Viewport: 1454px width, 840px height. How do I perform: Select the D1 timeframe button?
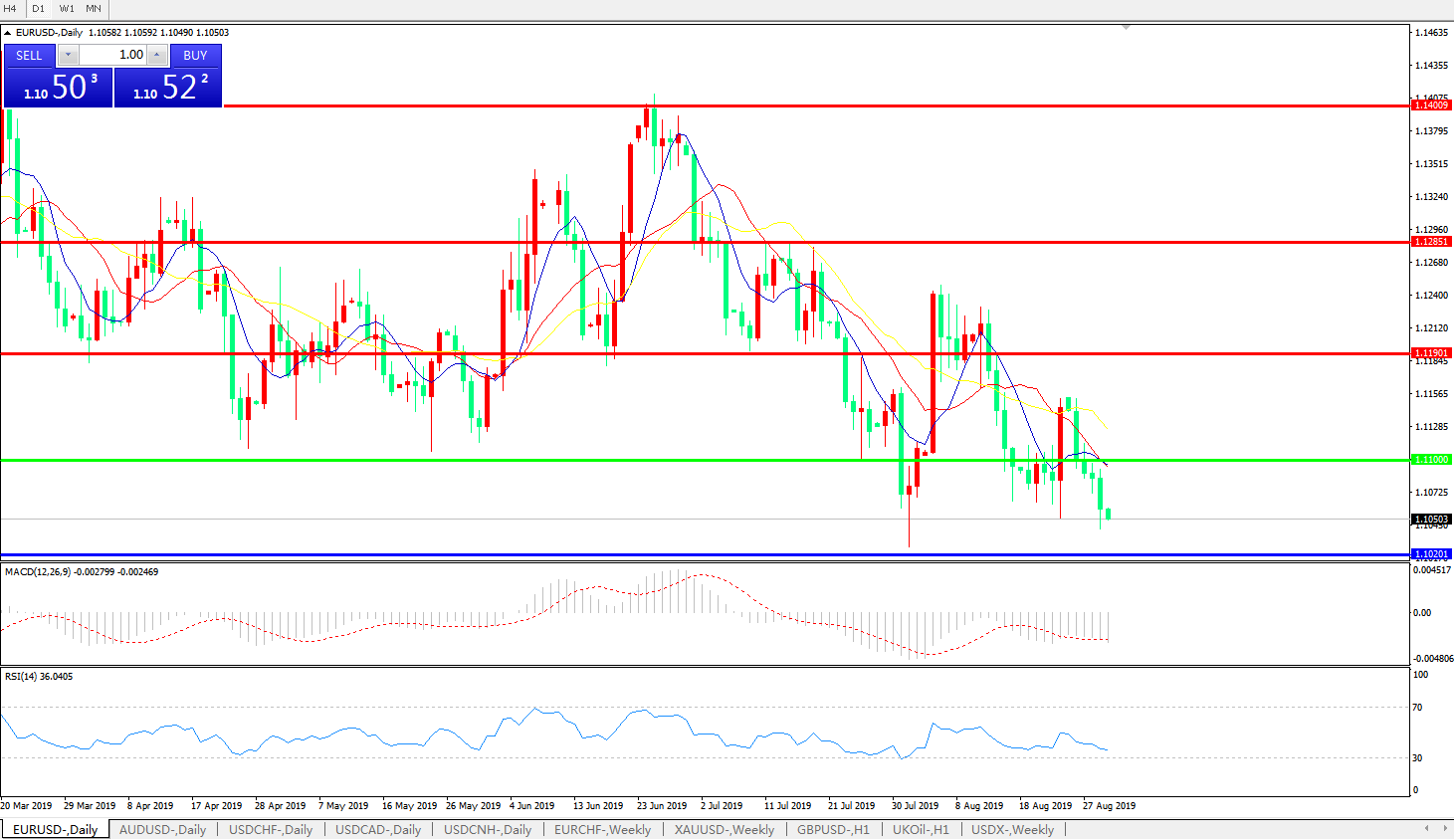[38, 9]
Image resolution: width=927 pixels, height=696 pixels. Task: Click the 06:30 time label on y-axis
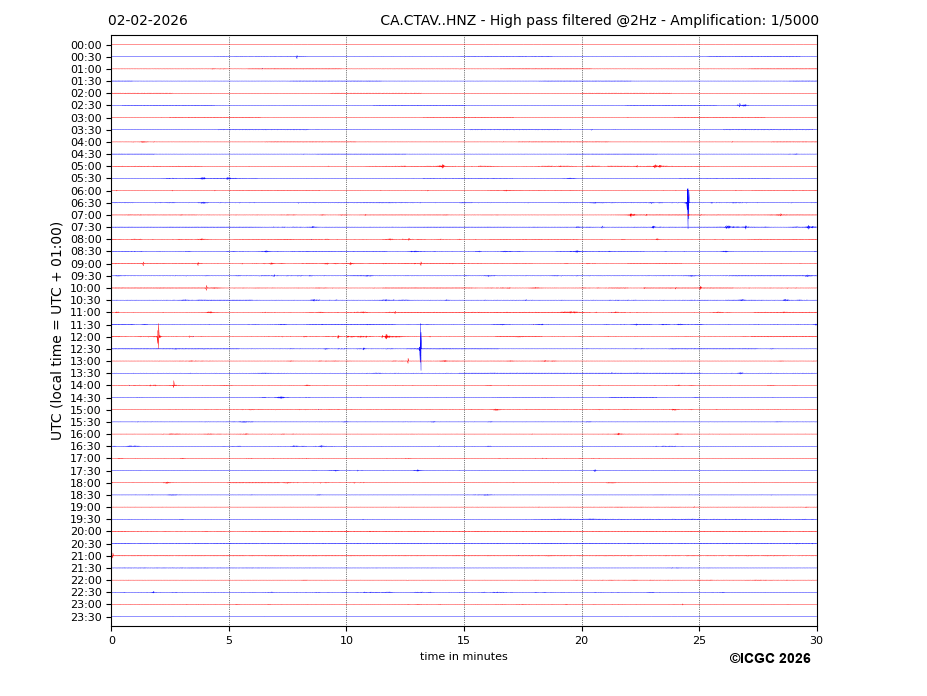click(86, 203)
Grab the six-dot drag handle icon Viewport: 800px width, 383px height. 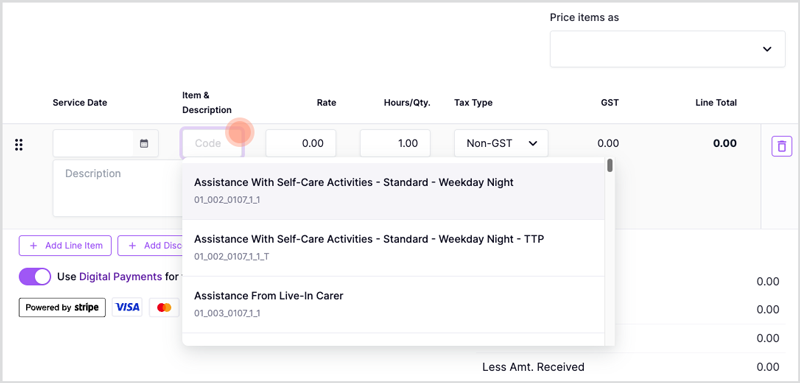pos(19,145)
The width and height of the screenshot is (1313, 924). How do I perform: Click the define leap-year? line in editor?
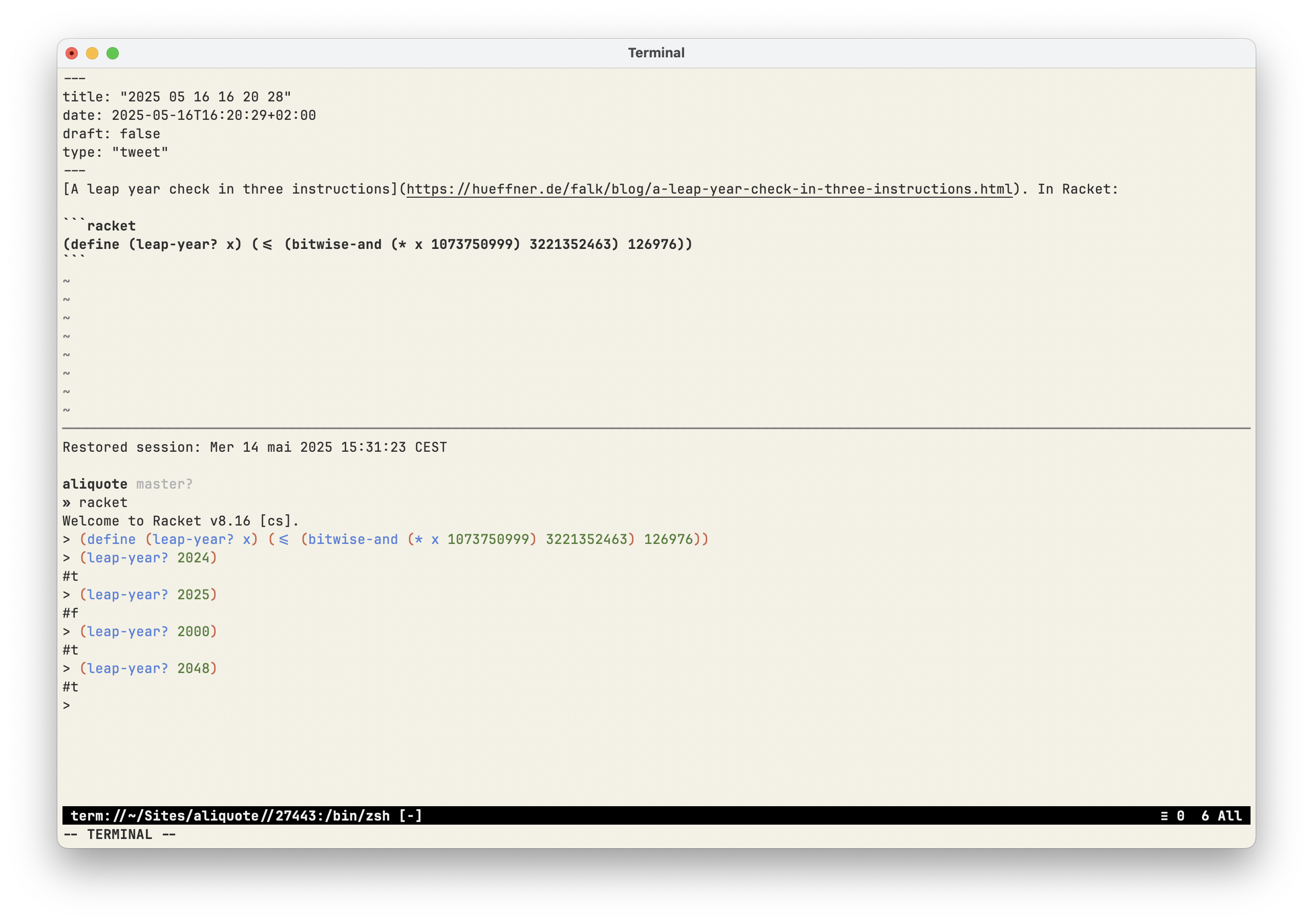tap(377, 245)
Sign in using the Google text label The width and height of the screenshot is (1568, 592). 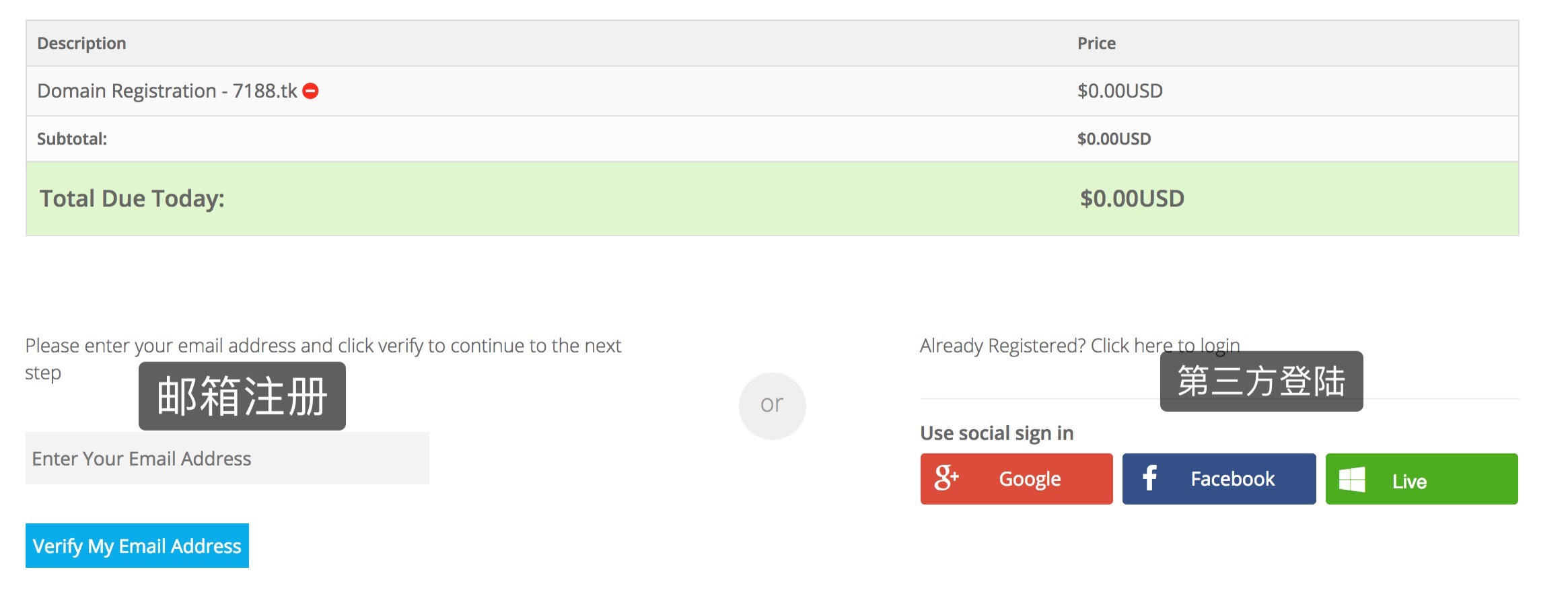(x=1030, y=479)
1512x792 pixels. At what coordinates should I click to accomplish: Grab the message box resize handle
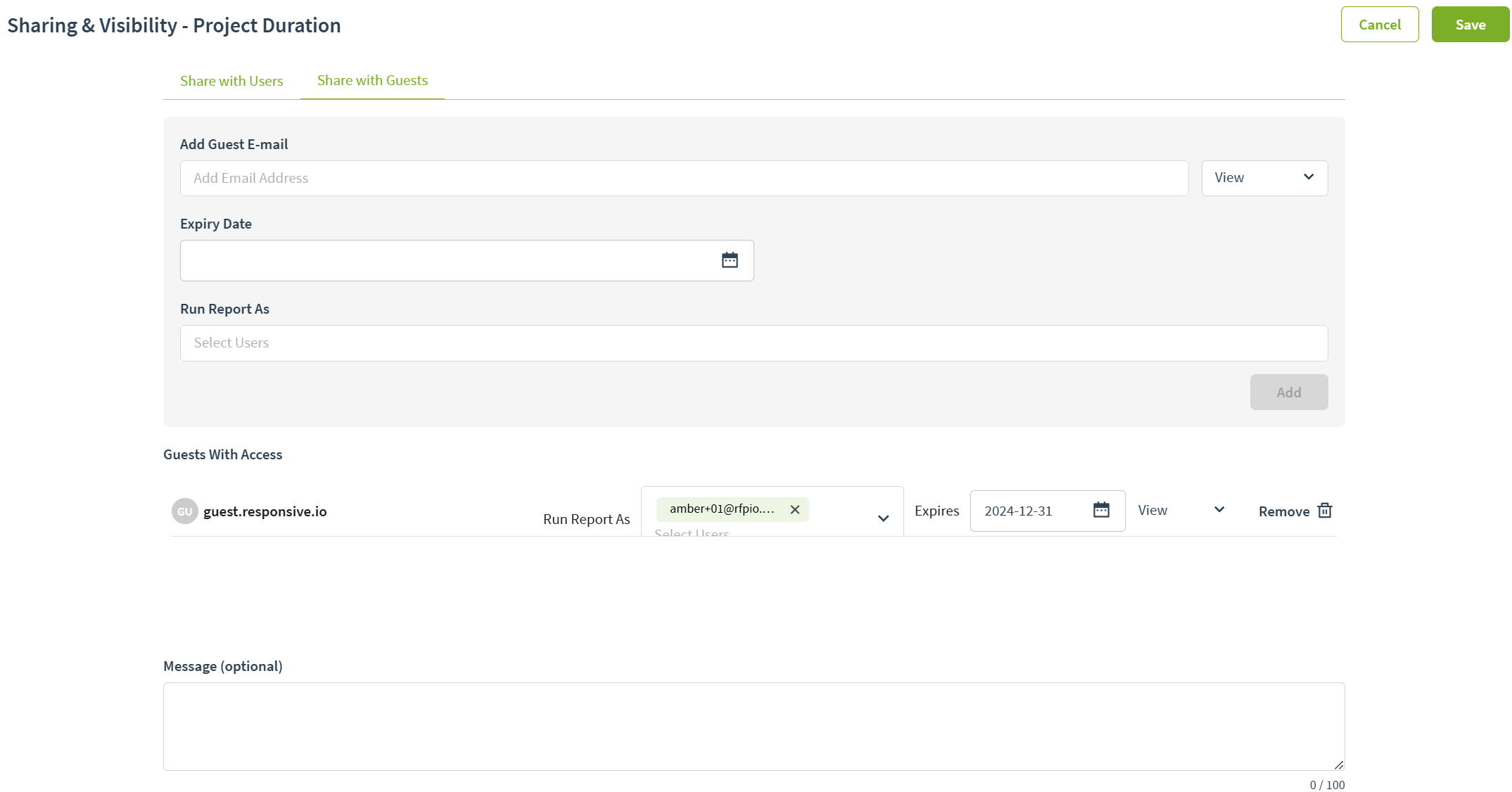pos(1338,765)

» YOUR INSTRUCTIONS: Lay out everything from the line containing "1512x792 pixels. At" down to the end of the items as a JSON list of strings, one string per line, with blank lines omitted. Leave the pictures out of the answer.

» RESULT:
[
  "1512x792 pixels. At what coordinates should I click to accomplish: Grab the message box resize handle",
  "pos(1338,765)"
]